LESS can do much more and there is a large number of possible combinations you can make between variables, operations, mixins and so on. LESS can get very complicated if you don’t know how to use it. Many times beginners want to transform everything in the CSS code into LESS, which is wrong, as LESS is based on the CSS structure. This means that simple operations can still be successfully done in CSS. Just because the stylesheet is called less.js, it doesn’t mean everything has to be written in the LESS structure. It can get very messy if you don’t know how to properly use it. Keep in mind you don’t have to nest all your rules and create operations and mixins for everything, and definitely not for things like a simple border color.

Mixins

Basically, preprocessors exist to make CSS code dynamic and allow designers and developers to code in a better way. There are people who simply don’t like plain CSS and the reasoning behind this is quite clear. When you design a blank page with three paragraphs of text on it, CSS should be more than enough. However, when things get more complicated and you have to write hundreds of lines of code, a preprocessor like LESS can make your job easier and get rid of some frustrations for you.

You have to keep in mind that LESS is built on JavaScript, which means that compiling takes place live, so older browsers might be slow to it.
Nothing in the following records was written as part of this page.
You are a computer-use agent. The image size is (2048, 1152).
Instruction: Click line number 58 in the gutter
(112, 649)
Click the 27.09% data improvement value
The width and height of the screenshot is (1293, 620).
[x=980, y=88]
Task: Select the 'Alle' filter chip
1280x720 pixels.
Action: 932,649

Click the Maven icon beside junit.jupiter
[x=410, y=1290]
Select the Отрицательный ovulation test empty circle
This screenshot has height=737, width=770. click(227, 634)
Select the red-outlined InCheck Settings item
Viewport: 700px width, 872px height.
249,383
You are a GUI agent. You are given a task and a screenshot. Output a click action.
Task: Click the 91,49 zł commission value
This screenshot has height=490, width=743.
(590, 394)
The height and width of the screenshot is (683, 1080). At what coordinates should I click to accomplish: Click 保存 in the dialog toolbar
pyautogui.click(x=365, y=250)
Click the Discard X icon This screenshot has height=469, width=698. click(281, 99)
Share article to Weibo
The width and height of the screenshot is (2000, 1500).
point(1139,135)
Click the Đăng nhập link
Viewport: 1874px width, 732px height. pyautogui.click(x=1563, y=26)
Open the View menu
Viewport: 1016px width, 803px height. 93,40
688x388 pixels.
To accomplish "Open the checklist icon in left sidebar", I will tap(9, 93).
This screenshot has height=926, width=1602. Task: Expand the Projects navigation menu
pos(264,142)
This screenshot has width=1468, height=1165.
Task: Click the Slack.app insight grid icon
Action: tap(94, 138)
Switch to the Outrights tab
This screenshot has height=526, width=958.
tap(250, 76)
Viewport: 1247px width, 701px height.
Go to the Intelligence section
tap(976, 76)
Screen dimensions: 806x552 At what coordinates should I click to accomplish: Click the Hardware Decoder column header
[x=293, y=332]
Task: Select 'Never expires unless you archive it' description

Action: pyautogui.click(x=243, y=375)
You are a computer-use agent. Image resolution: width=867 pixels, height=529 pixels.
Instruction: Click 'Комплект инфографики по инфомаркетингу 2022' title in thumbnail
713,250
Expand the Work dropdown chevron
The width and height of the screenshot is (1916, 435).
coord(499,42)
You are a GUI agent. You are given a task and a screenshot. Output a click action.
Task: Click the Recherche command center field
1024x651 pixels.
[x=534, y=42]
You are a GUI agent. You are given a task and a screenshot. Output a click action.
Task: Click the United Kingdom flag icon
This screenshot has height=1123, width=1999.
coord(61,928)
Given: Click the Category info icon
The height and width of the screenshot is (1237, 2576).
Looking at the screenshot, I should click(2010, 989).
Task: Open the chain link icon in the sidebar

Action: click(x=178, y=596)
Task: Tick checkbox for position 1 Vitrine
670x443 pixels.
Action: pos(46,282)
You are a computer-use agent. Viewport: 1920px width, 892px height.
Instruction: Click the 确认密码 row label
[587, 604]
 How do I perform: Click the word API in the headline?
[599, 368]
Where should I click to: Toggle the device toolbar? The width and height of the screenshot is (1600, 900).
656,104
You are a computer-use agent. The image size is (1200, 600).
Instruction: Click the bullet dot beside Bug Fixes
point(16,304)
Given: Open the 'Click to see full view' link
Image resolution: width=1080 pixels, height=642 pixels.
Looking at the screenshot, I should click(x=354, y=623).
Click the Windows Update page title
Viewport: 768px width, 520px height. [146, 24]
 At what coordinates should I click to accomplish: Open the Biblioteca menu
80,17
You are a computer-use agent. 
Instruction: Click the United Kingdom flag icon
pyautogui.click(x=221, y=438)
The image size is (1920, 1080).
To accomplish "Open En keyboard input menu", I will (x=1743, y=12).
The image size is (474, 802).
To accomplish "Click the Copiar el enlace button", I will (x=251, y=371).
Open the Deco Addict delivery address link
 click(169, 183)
It shouldn’t be a problem for newer browser versions though, but keep in mind who is your target and who is going to visit your website.

In case CSS is way too simple for you and you want a bit more dynamic styling, LESS is one of the preprocessing options. The other good one is called Sass and has its advantages, but LESS is a good way to start because it works on the same structure as CSS, so it would be easier for you to learn it.

Have you been using LESS until now? What about Sass? Which one you think it’s better and why?